All the strategy calls, though many were completely overplayed, were under Arrivabene's watch. In general a new guy takes over, takes a few months, analyses what he wants to change and starts making those changes. He only just started reorganising the technical structure which I believe was said to be giving individual departments a bit more autonomy and leadership, etc.
If Binotto is good or not pretty much starts showing up next year or even the year after. If he's started headhunting people he wants then those can take time to bring in, starting in Jan then he won't have had a chance to make many or really any senior engineering changes before the season is over and they'll be pretty late for working on next years car.

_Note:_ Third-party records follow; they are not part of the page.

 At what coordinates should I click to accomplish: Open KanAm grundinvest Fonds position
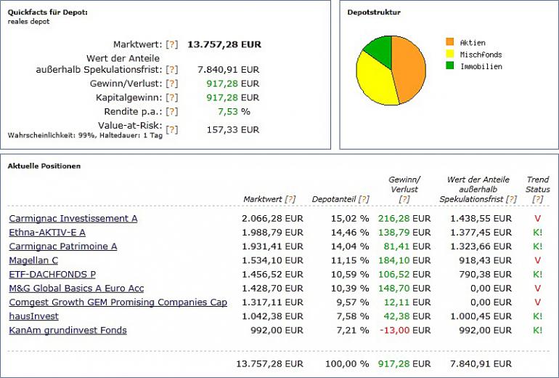(x=68, y=330)
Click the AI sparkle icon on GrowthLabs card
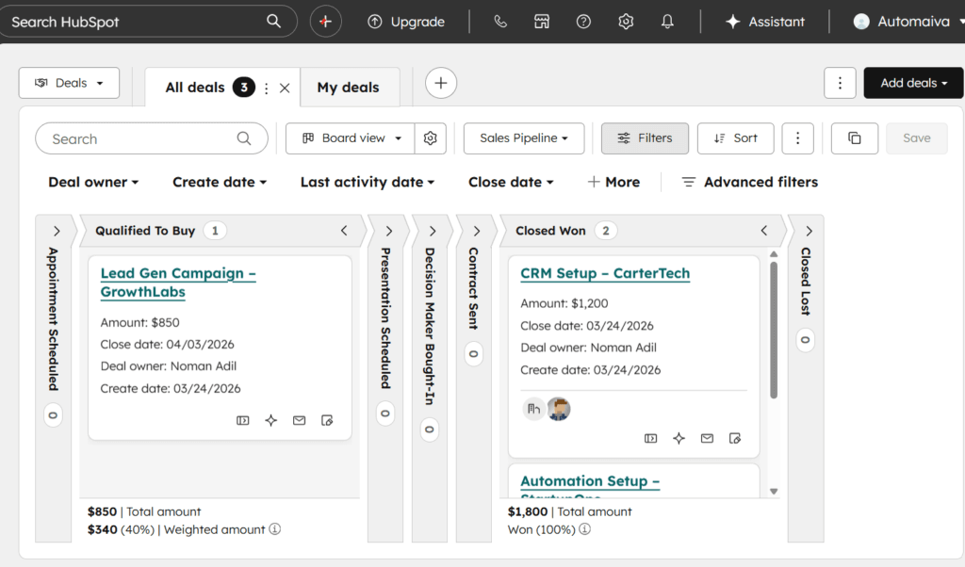Screen dimensions: 965x567 (x=270, y=421)
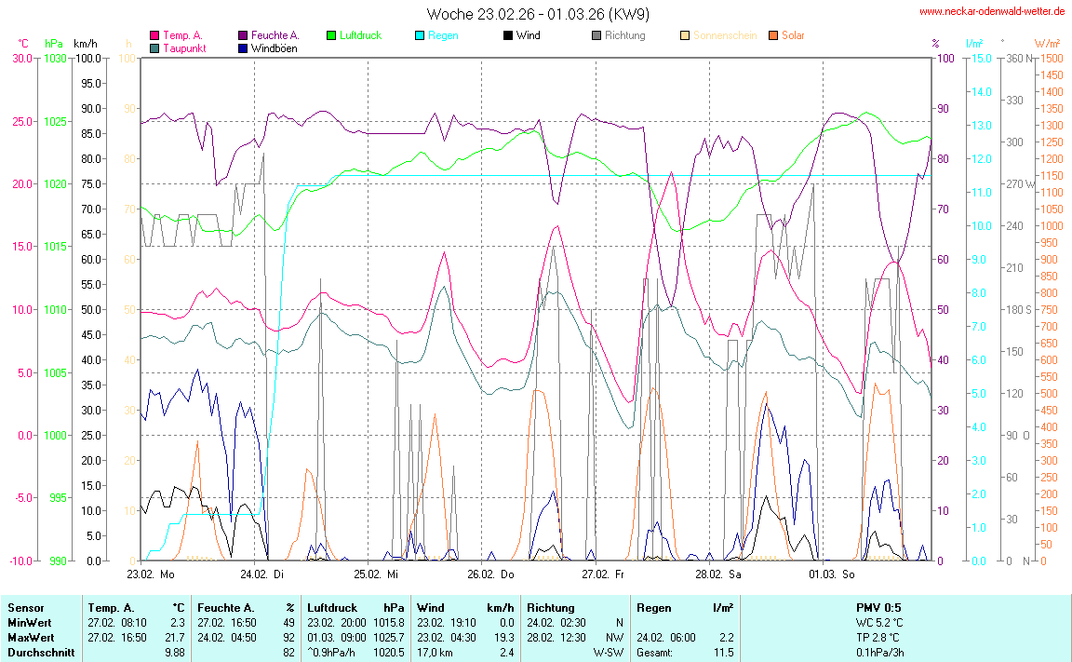Image resolution: width=1072 pixels, height=662 pixels.
Task: Select the 24.02. Di date marker
Action: (x=268, y=574)
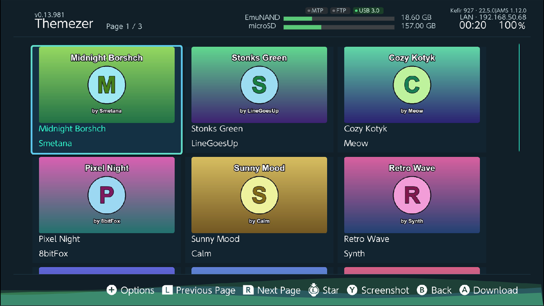The height and width of the screenshot is (306, 544).
Task: Click the Y Screenshot icon
Action: pos(352,290)
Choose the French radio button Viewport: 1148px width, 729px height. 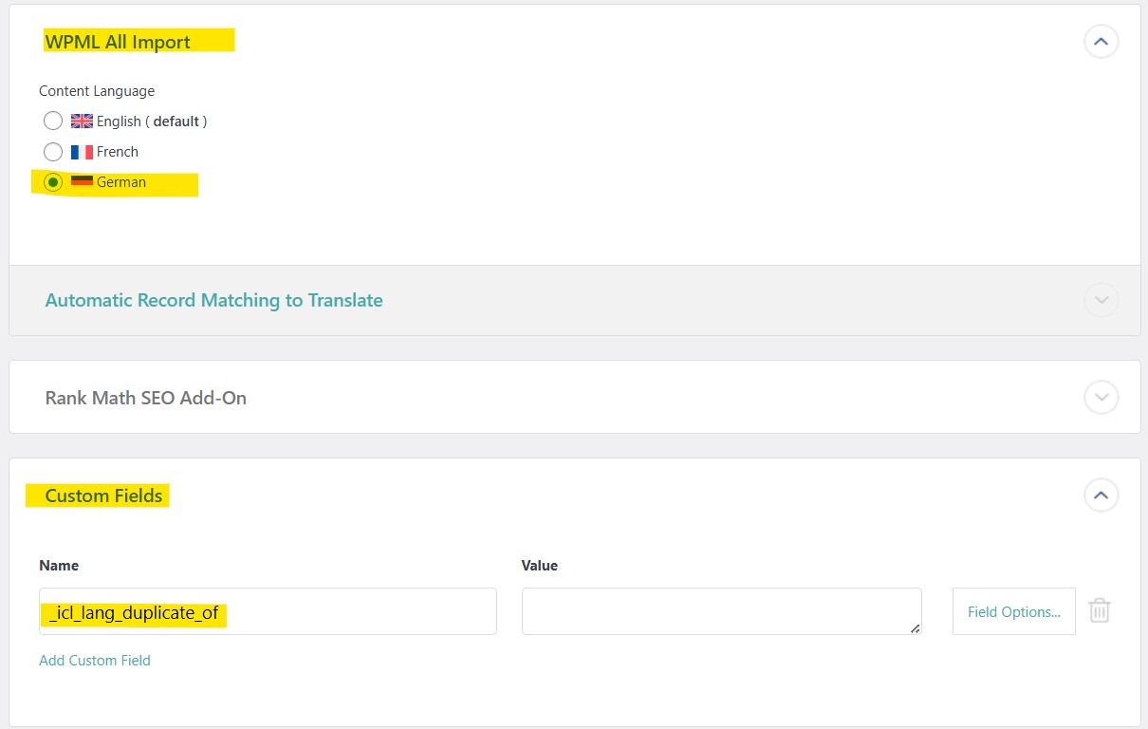(x=53, y=152)
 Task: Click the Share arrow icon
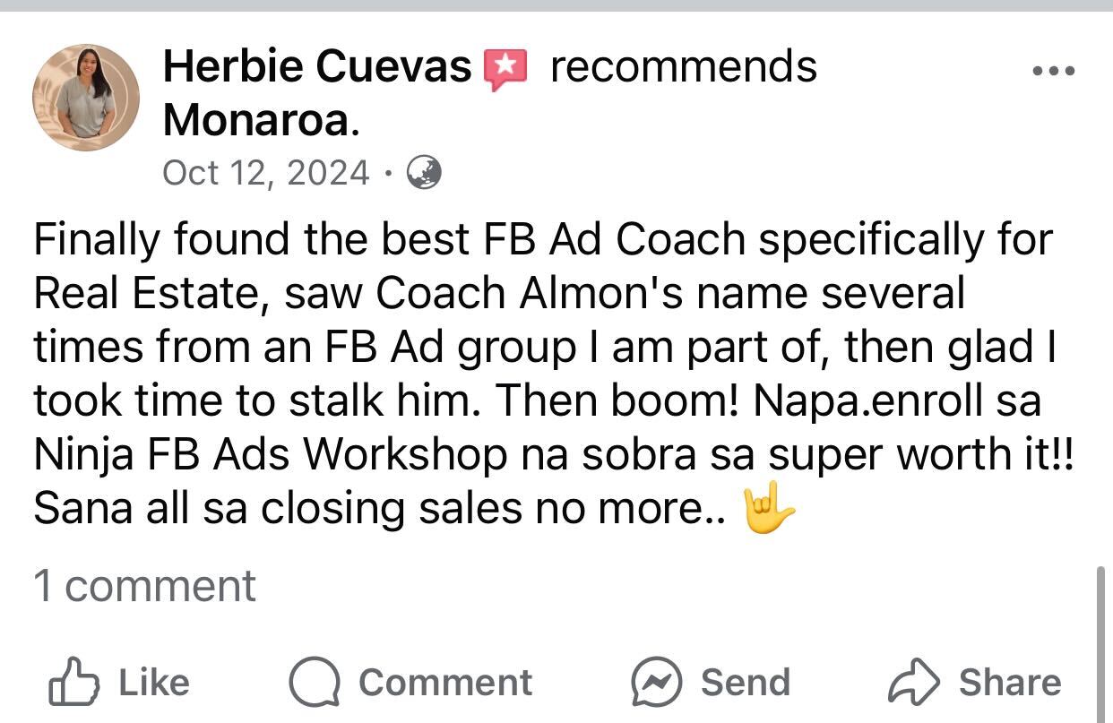(913, 683)
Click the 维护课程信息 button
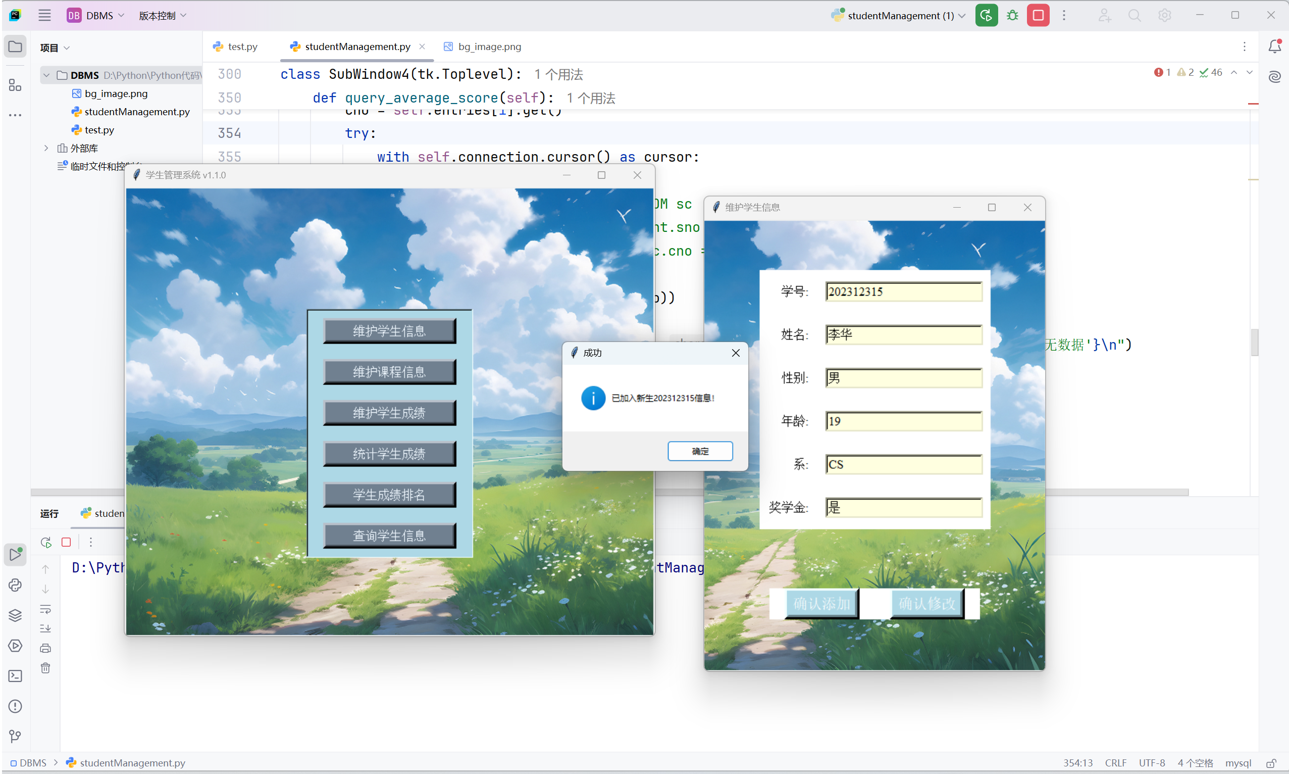 tap(389, 372)
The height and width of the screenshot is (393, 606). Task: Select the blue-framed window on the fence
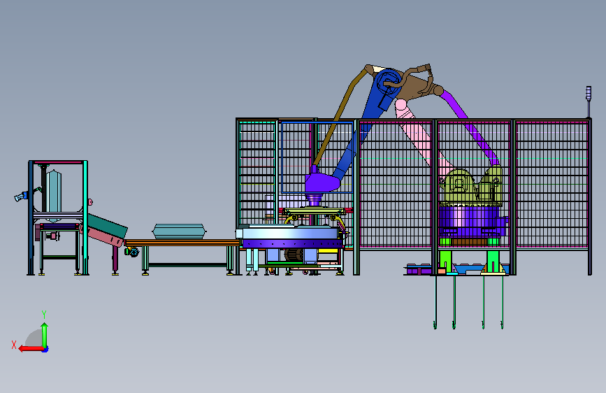317,157
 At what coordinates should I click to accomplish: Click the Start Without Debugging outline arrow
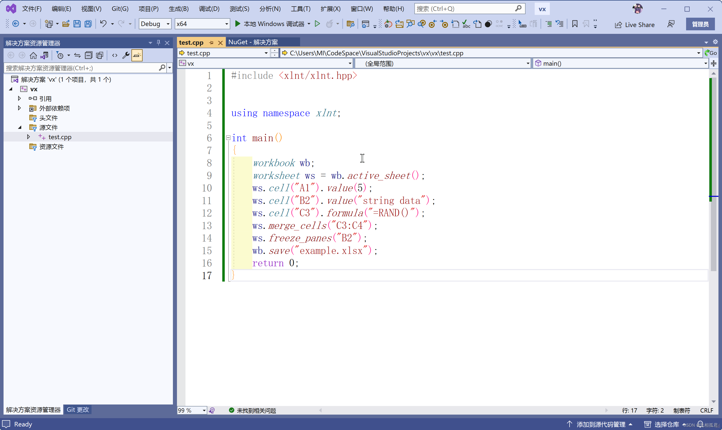click(x=317, y=24)
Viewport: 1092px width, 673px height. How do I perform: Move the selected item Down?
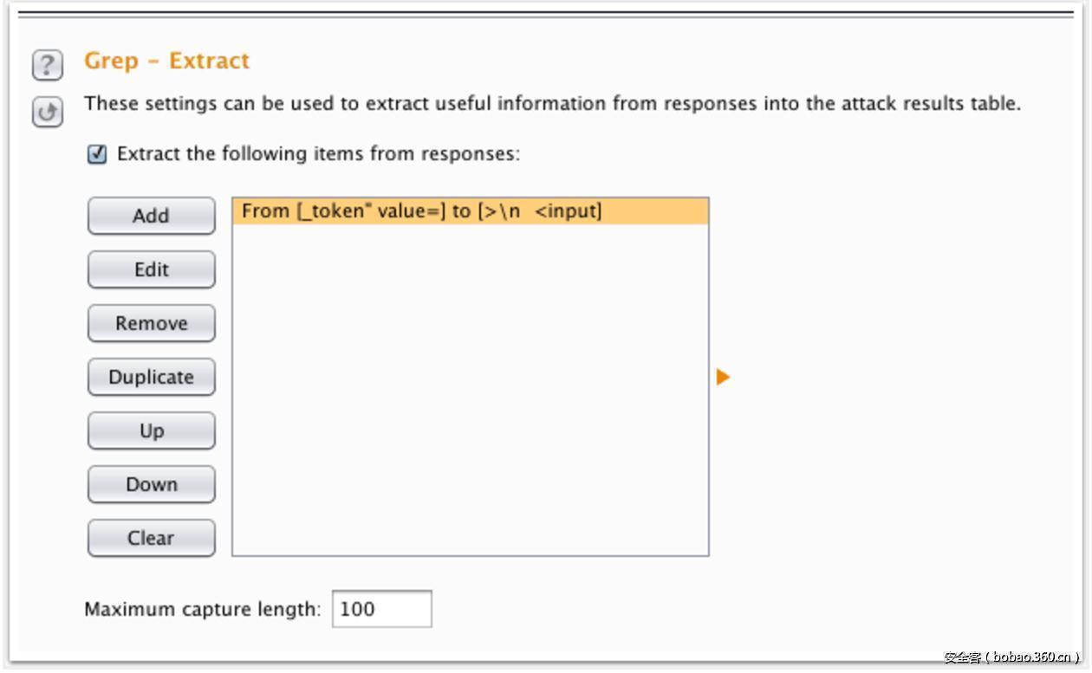pyautogui.click(x=151, y=484)
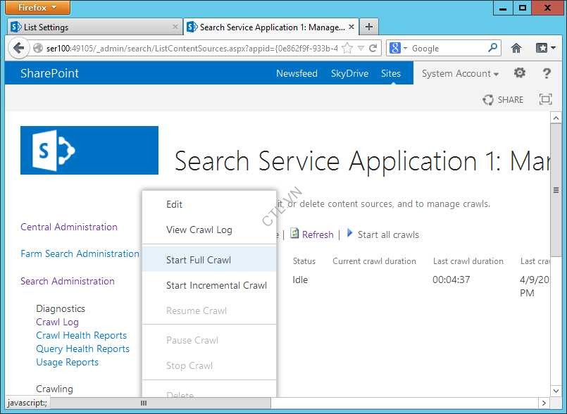Viewport: 567px width, 414px height.
Task: Click the Share icon in ribbon
Action: click(503, 100)
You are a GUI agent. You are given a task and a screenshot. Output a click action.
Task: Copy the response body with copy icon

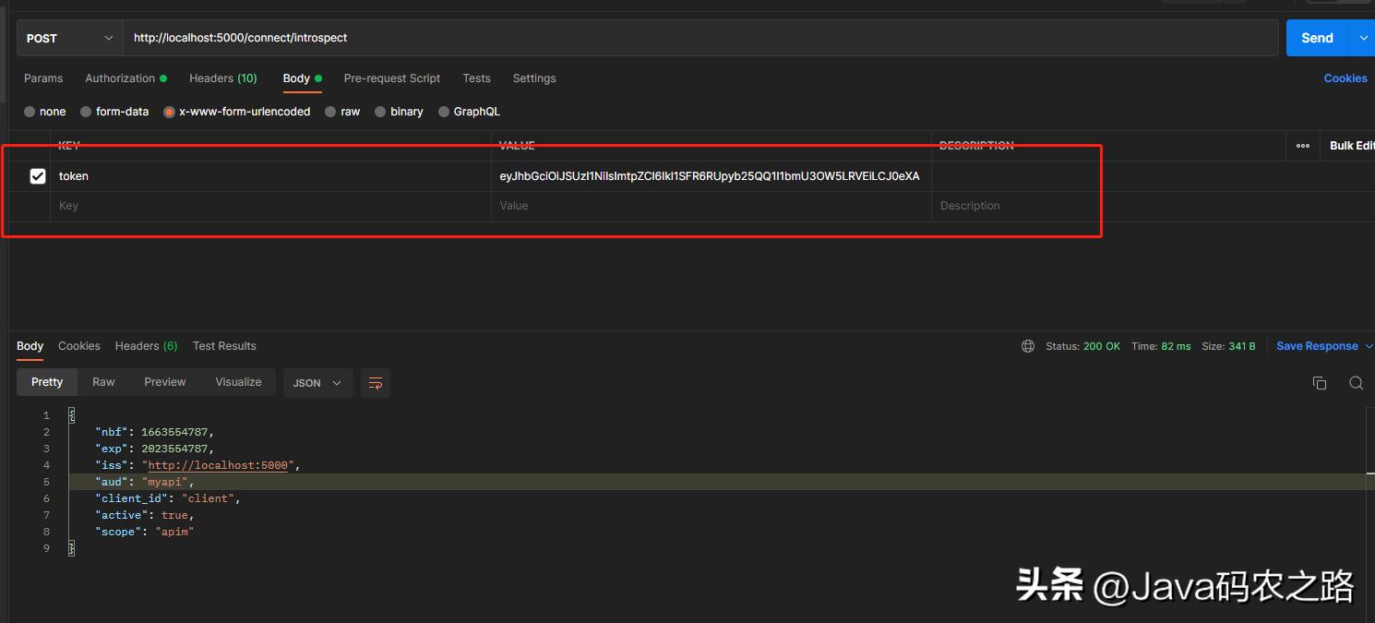pyautogui.click(x=1319, y=383)
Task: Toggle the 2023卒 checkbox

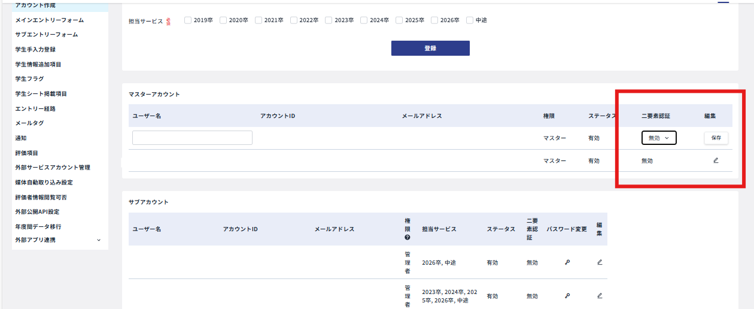Action: [x=329, y=20]
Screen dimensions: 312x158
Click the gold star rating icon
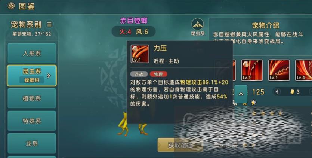253,103
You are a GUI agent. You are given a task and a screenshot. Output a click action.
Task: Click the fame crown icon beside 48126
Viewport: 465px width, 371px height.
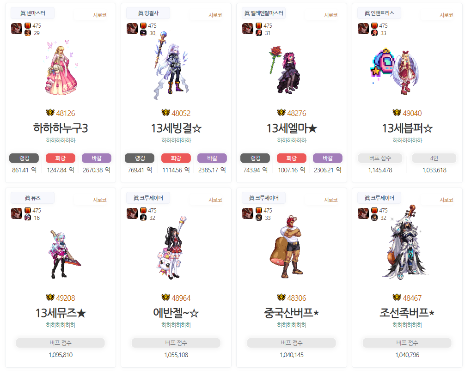50,113
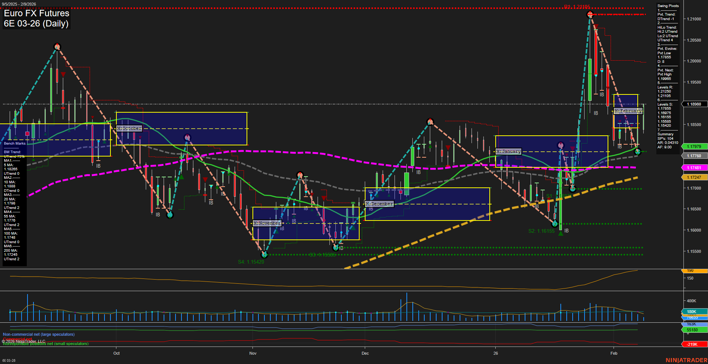Click the M:February range box label
Screen dimensions: 708x364
628,111
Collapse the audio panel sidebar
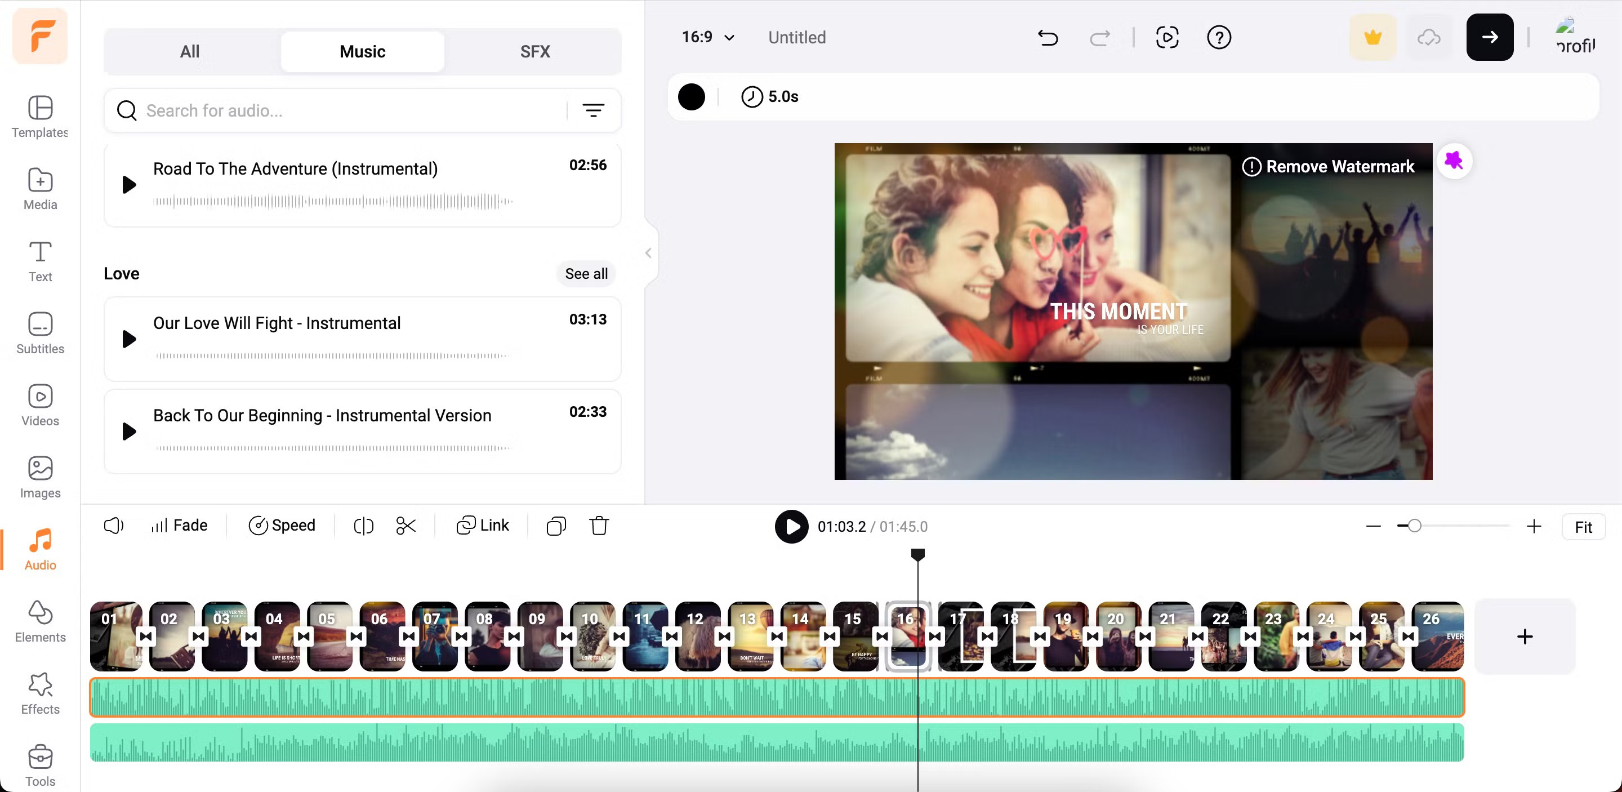Screen dimensions: 1622x792 [x=648, y=252]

Also on top of that Ferrari were so competitive in 2017 and 18 primarily due to the massive headstart they had from unlimiting testing in 2015. Again I'll say either they wasted time spending all that time testing a dead end 2016 concept, or they spent all that time coming up with the best 2017 car they could. They made a HUGE leap forward on chassis between 2016 and 2017 and were for me around equally as good as Merc over those two seasons.
Either way it's WAY too early to be blaming Binotto for this year's car or lack of changes at Ferrari. Bosses at teams take time to make and implement changes and most of this car was designed and built with Arrivabene calling the shots and having had the same several years himself to make the personnel/structure changes he wanted.